Five minutes later we were sat on a bench watching the water pass under London Bridge. He pulled out a cigarette and lit up, glancing to me and after sighing he finally offered me the packet which I gleefully took and also lit one up. I took a long drag and exhaled slowly, just watching the world go by, I could feel myself starting to sober up.

“You guys are fucking unbelievable you know that?” A.J said nudging me slightly but I just stayed quiet. “I really thought that tonight might have been it for you guys, after what Kevin told me about your little meeting this afternoon.”

“That’s what I thought,” I replied honestly.

“Then what happened?” he asked turning in his seat so he was sat sideways on, looking at me.

“I have no fucking clue, he blew me off, I bumped into him on the dance floor with some girl, who can I say was all over him like a rash and he blew me off for that skank,” I ranted, ok maybe I hadn’t sobered up enough as I had first thought.

“Jealous much?” he chuckled and I pouted. “Something had to have happened, he was stoked about getting there to see you, he was actually the first one ready and that never happens,” he told taking a drag.

“Well he obviously changed his mind when he got there, I was just dancing and …” Oh fuck, he saw Neil and… shit, shit, shit.

“And?” A.J probed.

“FUCK,” I yelled, “He must have seen me and Neil kissing,” I sighed tossing my dog end on the ground.

“Mystery solved, who’s Neil?”

“Guitarist, decided tonight he wanted to make a move and kinda caught me of guard, trust me totally one sided, but Nick… he must have taken it wrong and… oh fucking idiot,” I yelled the last part running my hands through my hair. I couldn’t believe that he had taken it that way, but then again I guess it was only fair, you see someone kissing then you automatically assume there something going on.

“Nick or you?”

“Both, maybe this is a sign Jay, maybe we’re not supposed to get together, I mean we don’t communicate very well do we?”

“Nope, you’re both shit at it,” he said, standing up whilst pulling me with him, “C’mon,” he said.

“Where are we going?” I asked as he pulled me toward the road to hail cab.
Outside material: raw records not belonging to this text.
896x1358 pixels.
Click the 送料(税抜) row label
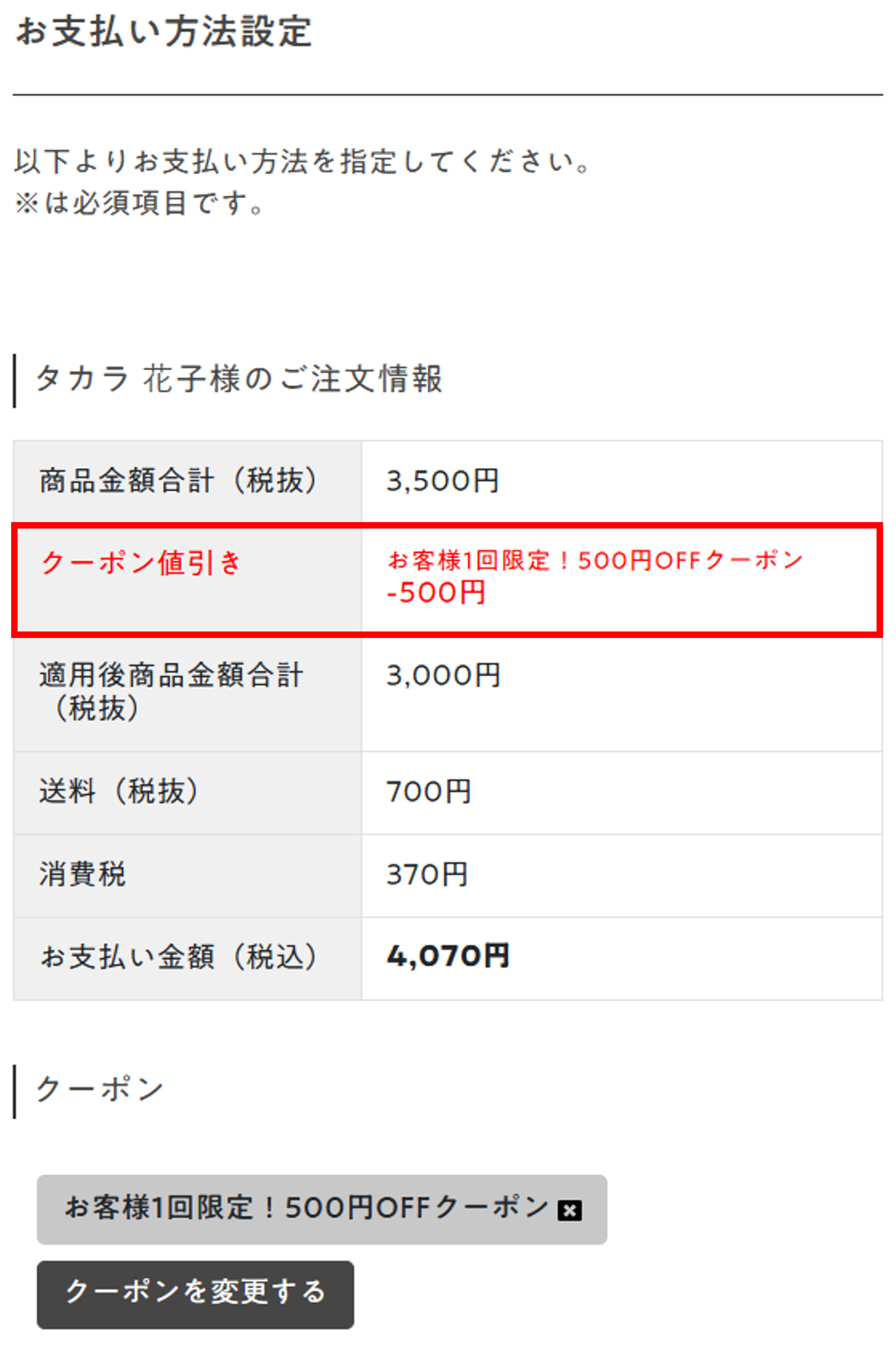coord(119,791)
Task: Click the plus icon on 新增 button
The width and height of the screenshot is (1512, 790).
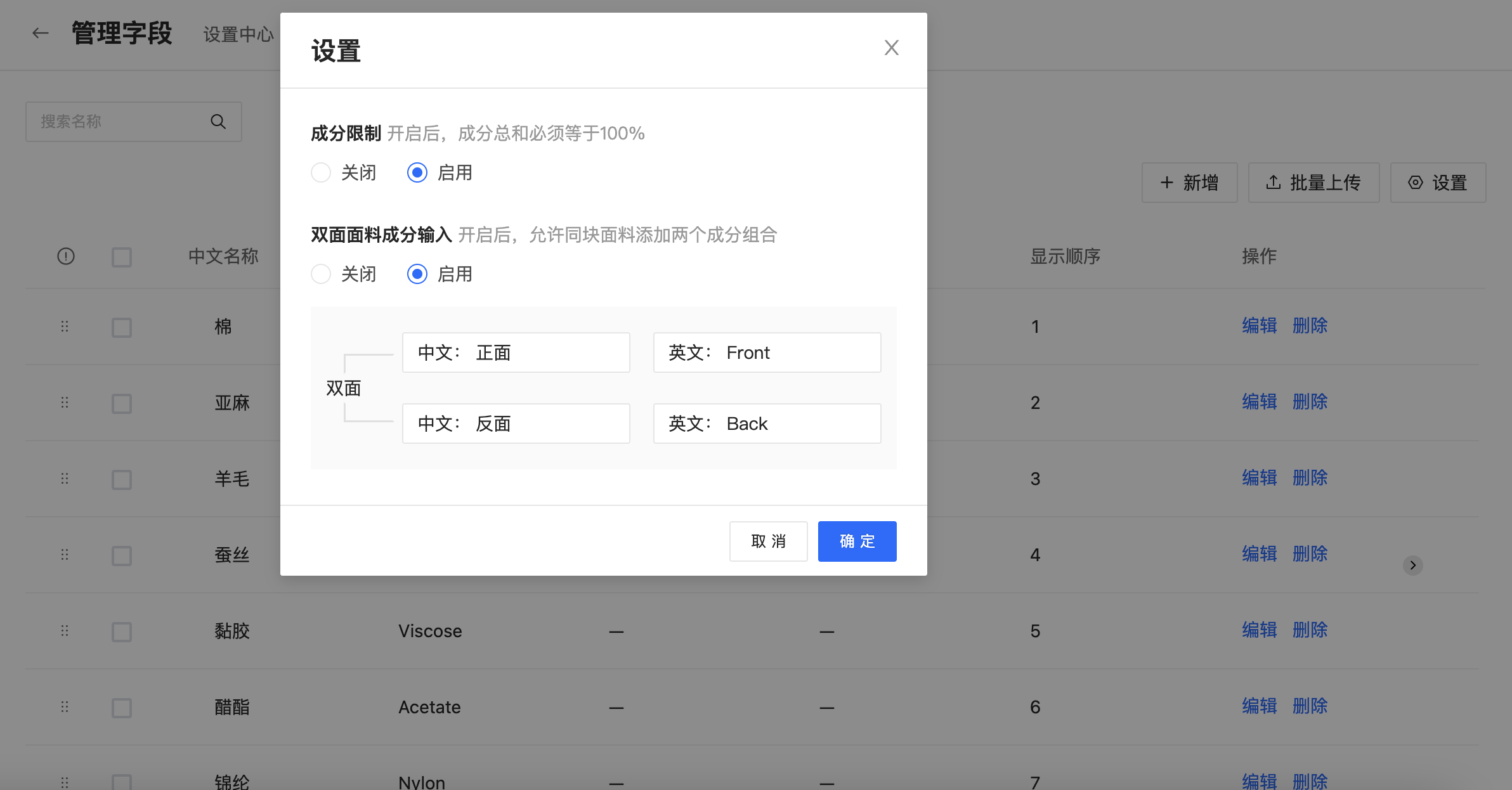Action: 1166,183
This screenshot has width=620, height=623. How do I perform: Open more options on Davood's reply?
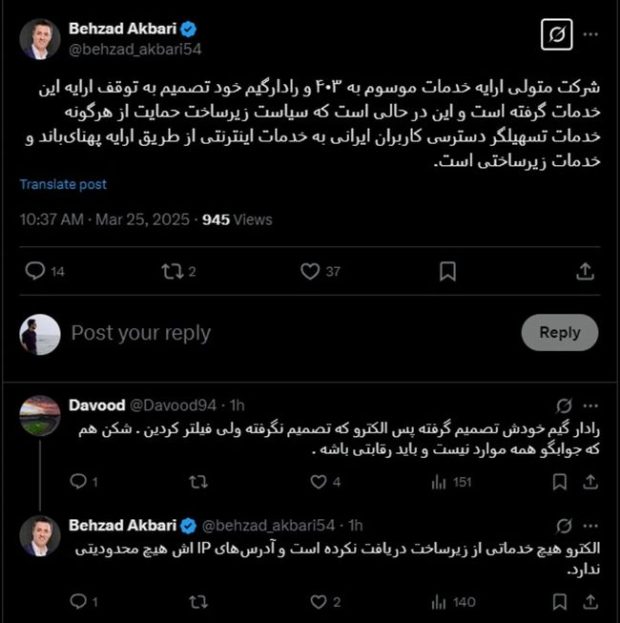coord(591,405)
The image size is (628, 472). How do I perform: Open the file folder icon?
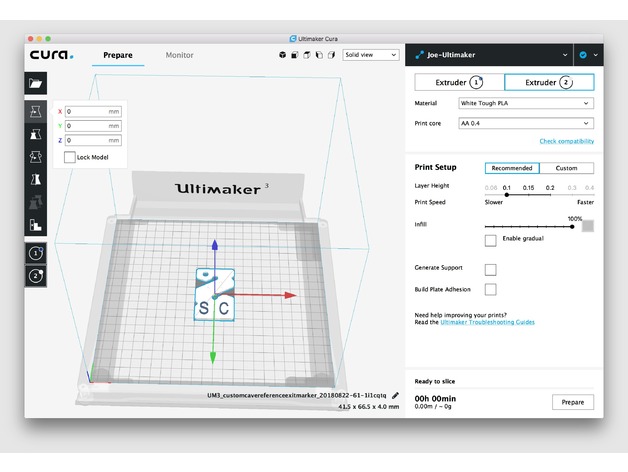[x=36, y=83]
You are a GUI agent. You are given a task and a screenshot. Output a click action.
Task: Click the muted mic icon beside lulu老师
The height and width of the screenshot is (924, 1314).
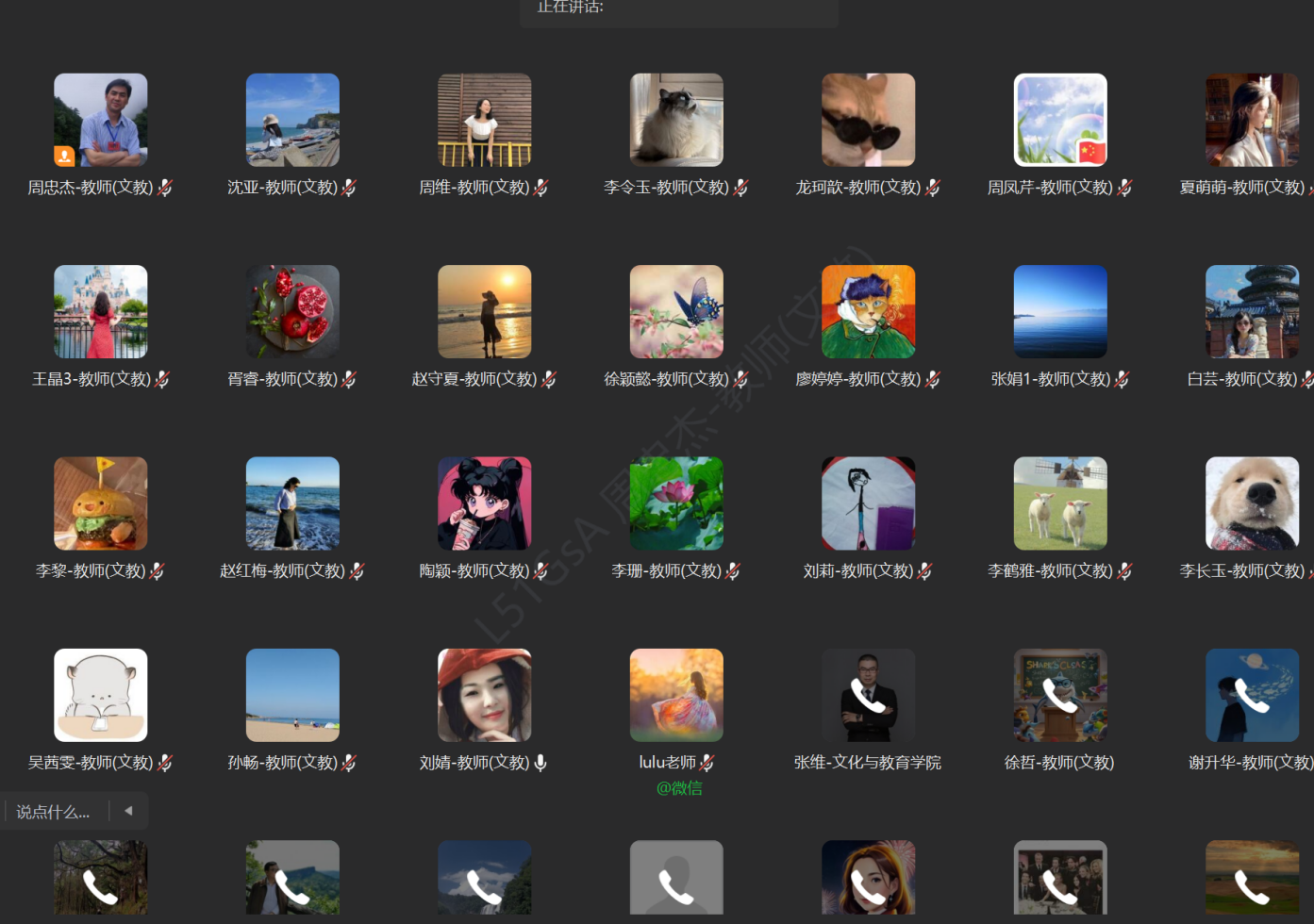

“To straighten this out once and for all, we are going back there and you are going to tell him how you feel,” He said and I stopped dead in my tracks. “Willow, you guys are driving the rest of us crazy, I swear to God it’s you guys that are the reason for my residing hair line.”

“I can’t Jay,” I whispered.

“Yes you can, you go up to him and tell him what he interpreted was a mistake and then you tell him how you feel about him,” he said getting into the cab that had pulled up, he sighed when I didn’t follow and pulled on my arm. “Do you want to be with him?” he asked.

“Yes.”

“How do you feel about him?” I avoided his eyes and the question but he lifted my chin so my eyes were looking directly into his. And he asked “How did you feel when you saw him today?”

“Like…like… it was like I had never wanted anything more in my life, fuck it Jay I am so in over my head in being crushed out,” I said groaning into his shoulder.

“Babe it’s more than crushed out, crushed out was like what ten years ago when you first met,” he said laughing, turning to kiss my head. “So are we going back there to get rid of skank and replace her with you?” he asked and I kinda nodded my head. “Nu-uh say it,” he demanded.

“YES!” I yelled.

 

 

 

 

 

 

 

 

 

 

 

 

 

 

 

 

 

 

Chapter 10 by Tantilisinteaser

I watched her walk down the hall and sighed as I rested against the door frame, hoping that being still would stop my brain wobbling around in my head. I didn’t plan on company and sighed again when A.J’s door opened.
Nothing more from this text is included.